The Hill-Country Tamils: Their Shitty-Situation Then … and NOW

Ahilan Kadirgamar, in Daily Mirror, 21 November 2022, where the title reads “Hill-country Tamils and Crisis Times” …. with highlighting imposed by The Editor, Thuppahi

When our country collapses before our own eyes with one of the deepest crises in historical memory, from what vantage point should we analyse our predicament? Sri Lanka’s political economy over the last two centuries is anchored in the travails and strivings of Hill Country Tamils. Their sweat and blood, that began with the horrifying journey from South India two centuries ago as indentured labour to work in the coffee and later tea plantations, were central to building the country’s modern economy under British colonialism. However, their position in society, and for that matter even the writing of their history, was marginalised. And despite the great democratic and social welfare advances in Sri Lanka with universal suffrage in 1931 and a powerful legacy of free healthcare and education, the social, economic and political life of the Hill Country Tamil community is characterised by struggle amidst persistent crisis times.

‘Ceylon tea’ gave Sri Lanka the recognition in the world map, but the plantation workers are still languishing in their ages-old abode, known as line rooms and continue to be marginalised in education, community wellbeing and healthcare.

The black hole of captive exploitation, the grave injustice of their disenfranchisement soon after Independence and continuing social exclusion remain an irredeemable blot on the history of the country. Furthermore, the political attacks on the Hill Country Tamils culminating in the repatriation negotiated between India and Sri Lanka marks a moment of tremendous irresponsibility, where a despicable colonial policy of forced migration was later repeated through an agreement of two postcolonial states.

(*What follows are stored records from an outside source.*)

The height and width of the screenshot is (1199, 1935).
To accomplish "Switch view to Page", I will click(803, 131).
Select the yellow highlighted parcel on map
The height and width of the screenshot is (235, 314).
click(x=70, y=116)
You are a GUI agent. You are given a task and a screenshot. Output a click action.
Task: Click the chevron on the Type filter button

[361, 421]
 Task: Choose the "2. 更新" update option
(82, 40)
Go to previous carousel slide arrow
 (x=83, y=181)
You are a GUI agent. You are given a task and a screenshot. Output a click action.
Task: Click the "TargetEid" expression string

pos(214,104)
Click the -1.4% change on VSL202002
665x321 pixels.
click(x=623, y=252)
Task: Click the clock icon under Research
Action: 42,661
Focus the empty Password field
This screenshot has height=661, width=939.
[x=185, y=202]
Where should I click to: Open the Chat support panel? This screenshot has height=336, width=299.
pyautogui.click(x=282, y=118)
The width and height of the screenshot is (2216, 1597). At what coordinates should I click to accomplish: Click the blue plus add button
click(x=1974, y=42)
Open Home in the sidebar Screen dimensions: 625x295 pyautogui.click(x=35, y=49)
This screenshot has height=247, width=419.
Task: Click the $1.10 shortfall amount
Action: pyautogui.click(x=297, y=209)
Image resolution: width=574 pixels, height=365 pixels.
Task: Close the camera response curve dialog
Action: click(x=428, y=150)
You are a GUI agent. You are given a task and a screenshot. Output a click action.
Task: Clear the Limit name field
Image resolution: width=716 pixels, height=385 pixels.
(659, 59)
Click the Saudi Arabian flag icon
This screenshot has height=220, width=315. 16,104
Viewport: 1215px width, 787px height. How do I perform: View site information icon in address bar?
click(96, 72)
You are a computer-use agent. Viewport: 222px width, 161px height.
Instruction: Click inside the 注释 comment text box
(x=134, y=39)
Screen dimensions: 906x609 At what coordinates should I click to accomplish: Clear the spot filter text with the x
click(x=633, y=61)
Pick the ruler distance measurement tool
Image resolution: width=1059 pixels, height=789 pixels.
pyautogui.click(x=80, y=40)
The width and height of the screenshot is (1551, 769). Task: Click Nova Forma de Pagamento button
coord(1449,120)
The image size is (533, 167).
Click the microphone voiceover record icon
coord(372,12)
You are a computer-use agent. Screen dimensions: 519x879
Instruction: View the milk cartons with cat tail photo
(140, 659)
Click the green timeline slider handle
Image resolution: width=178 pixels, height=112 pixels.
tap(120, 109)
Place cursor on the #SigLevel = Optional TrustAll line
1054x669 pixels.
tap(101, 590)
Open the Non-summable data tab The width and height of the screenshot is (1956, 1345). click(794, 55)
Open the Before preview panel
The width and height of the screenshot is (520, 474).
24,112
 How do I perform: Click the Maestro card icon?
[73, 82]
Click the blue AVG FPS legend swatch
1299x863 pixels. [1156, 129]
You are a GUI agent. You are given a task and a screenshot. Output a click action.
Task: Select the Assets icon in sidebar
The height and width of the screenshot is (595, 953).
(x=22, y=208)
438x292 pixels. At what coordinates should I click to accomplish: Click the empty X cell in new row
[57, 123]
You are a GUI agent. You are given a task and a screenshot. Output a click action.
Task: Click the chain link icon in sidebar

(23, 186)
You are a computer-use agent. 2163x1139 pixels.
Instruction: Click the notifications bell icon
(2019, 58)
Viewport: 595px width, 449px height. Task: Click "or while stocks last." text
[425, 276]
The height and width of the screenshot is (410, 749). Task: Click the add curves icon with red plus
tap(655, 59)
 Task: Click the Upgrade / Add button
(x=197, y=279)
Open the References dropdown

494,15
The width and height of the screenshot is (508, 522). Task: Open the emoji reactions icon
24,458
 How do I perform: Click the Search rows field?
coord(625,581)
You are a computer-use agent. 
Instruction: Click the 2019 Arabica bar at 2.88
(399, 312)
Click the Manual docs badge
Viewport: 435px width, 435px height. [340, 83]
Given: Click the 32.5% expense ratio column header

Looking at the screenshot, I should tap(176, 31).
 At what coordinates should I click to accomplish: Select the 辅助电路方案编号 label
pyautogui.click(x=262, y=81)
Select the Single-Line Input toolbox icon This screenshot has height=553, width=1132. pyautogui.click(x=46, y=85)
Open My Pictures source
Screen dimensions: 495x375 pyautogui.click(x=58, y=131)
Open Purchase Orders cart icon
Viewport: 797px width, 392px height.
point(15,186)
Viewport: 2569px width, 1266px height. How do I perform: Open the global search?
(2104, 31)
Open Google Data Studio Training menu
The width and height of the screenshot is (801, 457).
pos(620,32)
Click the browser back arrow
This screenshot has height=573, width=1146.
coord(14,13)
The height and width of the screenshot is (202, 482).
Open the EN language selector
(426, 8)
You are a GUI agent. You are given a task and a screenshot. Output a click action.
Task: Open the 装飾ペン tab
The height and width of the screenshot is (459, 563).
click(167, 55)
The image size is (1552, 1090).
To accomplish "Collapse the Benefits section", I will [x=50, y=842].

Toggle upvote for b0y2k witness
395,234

Workers struggle and trade union initiatives marked the colonial decades of the Hill Country Tamils, as gruelling social and working conditions led to organising by progressive forces. However, a major blow to the emergent leftist politics in the plantations, which could have united their struggles with other working people in the country, was the denial of their citizenship rights. Eventually, the citizenship issue became their central struggle for decades until it was slowly addressed in subsequent decades. Over the last two decades, education and employment of the younger generation have emerged as the most important concerns of the community. Their youth who cannot find viable work and adequate incomes within the estates, migrate and work in low paying informal and service sectors in urban areas, including as domestic workers in affluent homes and as waiters and helpers in restaurants and shops. Meanwhile, the struggles in the estates continue for higher wages and better socio-economic conditions, particularly land for housing and cultivation, even as the longer-term future viability of the estates themselves are increasingly in question.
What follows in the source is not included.